Submitted to: Journal of Bacteriology
Publication Type: Peer Reviewed Journal
Publication Acceptance Date: November 15, 2006
Publication Date: February 1, 2007
Citation: Radosevich, T.J., Reinhardt, T.A., Lippolis, J.D., Bannantine, J.P., Stabel, J.R. 2007. Proteome and Differential Expression Analysis of Membrane and Cytosolic Proteins from Mycobacterium avium subsp. paratuberculosis Strains K-10 and 187. Journal of Bacteriology. 189(3):1109-1117. Interpretive Summary: Johne's disease is a chronic, debilitating intestinal disorder in cattle characterized by diarrhea, reduced feed intake, weight loss and death. Cattle usually become infected as young calves by ingesting feces containing the causative bacteria. However, symptoms of disease do not usually present themselves until the animals reach 3 to 5 years of age or even older. During this time the animal is infected and may be shedding the organism in its feces without showing any clinical signs of disease. In addition to reduced milk production by these animals, they also present a potential infective threat to the rest of the herd. Johne’s disease is difficult to diagnose and therefore to control. Development of accurate and sensitive diagnostic tests is dependent upon understanding virulence mechanisms of the bacterium. This paper provides information on a survey of the major classes of proteins that are expressed by the bacterium. This information will be helpful in developing better diagnostic tools for the control and management of paratuberculosis.
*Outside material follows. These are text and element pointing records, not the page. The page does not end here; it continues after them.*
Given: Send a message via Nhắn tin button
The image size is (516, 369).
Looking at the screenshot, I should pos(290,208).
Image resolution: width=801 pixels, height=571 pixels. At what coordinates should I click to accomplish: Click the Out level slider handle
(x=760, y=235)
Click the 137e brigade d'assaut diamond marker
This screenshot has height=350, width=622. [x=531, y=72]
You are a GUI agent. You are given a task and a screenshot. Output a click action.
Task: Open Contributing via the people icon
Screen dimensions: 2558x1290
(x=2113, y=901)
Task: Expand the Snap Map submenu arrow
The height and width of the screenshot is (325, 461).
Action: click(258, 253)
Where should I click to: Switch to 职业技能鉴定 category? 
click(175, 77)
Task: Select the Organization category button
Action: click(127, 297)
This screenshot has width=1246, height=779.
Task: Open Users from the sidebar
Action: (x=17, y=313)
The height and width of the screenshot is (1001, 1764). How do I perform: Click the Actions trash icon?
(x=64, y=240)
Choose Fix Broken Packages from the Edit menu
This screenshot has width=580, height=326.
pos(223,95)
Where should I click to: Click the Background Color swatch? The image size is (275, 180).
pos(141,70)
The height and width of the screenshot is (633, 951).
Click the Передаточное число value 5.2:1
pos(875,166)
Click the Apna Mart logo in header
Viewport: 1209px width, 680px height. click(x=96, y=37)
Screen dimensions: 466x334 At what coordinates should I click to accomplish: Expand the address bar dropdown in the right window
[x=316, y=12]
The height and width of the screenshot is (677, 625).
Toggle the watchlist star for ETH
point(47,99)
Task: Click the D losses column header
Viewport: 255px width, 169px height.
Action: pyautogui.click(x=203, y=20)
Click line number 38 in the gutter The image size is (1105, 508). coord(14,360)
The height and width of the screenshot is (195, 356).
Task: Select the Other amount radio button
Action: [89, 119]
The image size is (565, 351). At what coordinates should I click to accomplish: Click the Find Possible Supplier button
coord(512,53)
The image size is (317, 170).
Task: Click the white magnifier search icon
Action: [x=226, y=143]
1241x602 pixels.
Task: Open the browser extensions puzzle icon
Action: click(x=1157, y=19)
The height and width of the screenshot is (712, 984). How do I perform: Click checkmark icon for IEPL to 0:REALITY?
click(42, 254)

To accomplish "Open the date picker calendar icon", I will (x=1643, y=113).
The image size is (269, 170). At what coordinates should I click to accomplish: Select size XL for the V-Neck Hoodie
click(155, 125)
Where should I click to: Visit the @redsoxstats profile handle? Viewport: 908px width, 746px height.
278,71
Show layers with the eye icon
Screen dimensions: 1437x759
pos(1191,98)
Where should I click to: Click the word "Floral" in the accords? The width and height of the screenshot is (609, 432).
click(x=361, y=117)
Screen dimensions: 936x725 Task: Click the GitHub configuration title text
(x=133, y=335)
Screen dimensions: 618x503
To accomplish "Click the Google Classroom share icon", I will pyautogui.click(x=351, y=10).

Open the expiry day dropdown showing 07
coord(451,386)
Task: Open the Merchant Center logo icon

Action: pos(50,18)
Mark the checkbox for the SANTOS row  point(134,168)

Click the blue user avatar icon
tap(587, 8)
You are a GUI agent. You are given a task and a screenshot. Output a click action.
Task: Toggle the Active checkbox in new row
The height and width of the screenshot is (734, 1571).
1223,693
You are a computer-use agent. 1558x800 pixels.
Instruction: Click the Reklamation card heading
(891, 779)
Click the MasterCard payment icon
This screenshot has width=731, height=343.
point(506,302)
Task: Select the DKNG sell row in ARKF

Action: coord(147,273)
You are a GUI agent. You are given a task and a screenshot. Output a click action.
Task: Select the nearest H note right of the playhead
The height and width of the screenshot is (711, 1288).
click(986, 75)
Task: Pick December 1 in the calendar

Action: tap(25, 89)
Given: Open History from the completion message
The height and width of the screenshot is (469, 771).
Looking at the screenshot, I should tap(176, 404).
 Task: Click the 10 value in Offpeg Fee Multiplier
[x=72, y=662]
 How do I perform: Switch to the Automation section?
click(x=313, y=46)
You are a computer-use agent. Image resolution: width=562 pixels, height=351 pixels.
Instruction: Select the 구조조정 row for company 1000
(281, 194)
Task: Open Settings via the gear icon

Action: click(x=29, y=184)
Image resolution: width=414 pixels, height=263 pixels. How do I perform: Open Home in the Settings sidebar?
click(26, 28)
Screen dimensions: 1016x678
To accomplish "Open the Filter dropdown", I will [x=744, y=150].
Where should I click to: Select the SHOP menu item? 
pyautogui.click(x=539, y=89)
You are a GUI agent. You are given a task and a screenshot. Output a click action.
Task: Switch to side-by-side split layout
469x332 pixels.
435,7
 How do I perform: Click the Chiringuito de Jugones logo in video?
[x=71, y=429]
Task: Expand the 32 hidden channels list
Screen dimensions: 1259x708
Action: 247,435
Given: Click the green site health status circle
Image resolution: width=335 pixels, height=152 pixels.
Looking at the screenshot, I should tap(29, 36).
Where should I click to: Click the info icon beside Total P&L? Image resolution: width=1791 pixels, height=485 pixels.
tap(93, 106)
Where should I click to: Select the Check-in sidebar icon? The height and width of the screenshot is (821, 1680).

Technical Abstract: Little is known of the protein expression in Mycobacterium avium subspecies paratuberculosis (MAP) and how this contributes to pathogenesis. In the present study, proteins from both outer membranes and cytosol were prepared from two strains of MAP; a laboratory-adapted strain K-10 and a recent isolate, strain 187, obtained from a cow exhibiting clinical signs of Johnes disease. SDS-PAGE of cytosol and membrane proteins from K-10 and 187 showed marked differences in protein expression. Relative levels of protein expression from both MAP strains were measured using amine-reactive isobaric tagging reagents (iTRAQ) and tandem mass spectroscopy. Protein identification and relative expression data were obtained for 874 membrane and cytosolic proteins from the MAP proteome. These data showed a number of significant differences in protein expression between K-10 and the clinical isolate 187. Examples of proteins expressed at higher levels in strain 187 as compared to strain K-10 are AtpC, RpoA and several proteins involved in fatty acid biosynthesis. In contrast, proteins such as AhpC and several proteins involved in nitrogen metabolism were expressed at higher levels in strain K-10 as compared to strain 187. These data may provide insights into the proteins whose expression is important in natural infection but are modified once MAP is adapted to laboratory cultivation. Results from these studies will provide tools for developing a better understanding of MAP infection in the host, and offer potential as diagnostic reagents and vaccine candidates.